▶ _EXERCISE GOAL_:
Each time a line of the listing holds "agent", copy that line.

▶ _EXTRACTED DATA_:
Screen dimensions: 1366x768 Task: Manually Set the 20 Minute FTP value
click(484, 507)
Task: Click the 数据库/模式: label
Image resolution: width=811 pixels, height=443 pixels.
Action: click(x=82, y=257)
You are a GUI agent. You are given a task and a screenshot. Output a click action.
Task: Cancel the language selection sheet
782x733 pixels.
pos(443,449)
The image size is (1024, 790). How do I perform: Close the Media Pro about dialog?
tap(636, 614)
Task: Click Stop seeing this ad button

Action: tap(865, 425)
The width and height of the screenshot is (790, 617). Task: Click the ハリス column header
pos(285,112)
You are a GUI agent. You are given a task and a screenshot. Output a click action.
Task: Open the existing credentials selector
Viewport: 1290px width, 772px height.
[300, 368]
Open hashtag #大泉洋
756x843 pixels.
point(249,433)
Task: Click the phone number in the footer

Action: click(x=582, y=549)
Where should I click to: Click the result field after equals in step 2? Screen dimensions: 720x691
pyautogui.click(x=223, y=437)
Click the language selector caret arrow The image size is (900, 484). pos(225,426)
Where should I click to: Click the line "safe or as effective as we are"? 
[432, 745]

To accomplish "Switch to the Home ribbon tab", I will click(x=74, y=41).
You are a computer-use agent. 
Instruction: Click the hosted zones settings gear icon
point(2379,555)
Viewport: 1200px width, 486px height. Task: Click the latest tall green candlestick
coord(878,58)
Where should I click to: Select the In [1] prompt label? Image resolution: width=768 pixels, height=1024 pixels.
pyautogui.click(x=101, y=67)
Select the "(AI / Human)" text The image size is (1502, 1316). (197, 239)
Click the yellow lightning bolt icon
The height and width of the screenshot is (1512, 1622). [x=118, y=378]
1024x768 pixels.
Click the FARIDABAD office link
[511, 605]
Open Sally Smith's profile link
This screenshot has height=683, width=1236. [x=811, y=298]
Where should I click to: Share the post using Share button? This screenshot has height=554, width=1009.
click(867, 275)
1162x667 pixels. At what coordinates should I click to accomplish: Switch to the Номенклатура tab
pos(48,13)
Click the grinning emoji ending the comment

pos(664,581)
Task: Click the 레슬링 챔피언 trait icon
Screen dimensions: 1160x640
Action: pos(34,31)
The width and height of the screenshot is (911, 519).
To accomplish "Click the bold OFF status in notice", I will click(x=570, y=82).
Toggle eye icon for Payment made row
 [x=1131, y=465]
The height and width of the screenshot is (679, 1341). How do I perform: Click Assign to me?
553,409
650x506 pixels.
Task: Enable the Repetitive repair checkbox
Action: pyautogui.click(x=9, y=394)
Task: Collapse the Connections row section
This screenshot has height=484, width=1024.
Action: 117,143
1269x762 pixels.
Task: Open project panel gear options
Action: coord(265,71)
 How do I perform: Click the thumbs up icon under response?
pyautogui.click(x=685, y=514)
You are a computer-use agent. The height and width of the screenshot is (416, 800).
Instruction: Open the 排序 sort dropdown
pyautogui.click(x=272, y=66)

▶ _TASK OUTPUT_:
You are a GUI agent. You are given a task and a screenshot. Output a click action.
You are a GUI agent. You are given a task and a screenshot. Output a click action.
You are a computer-use agent. 
You are a computer-use agent. The height and width of the screenshot is (416, 800).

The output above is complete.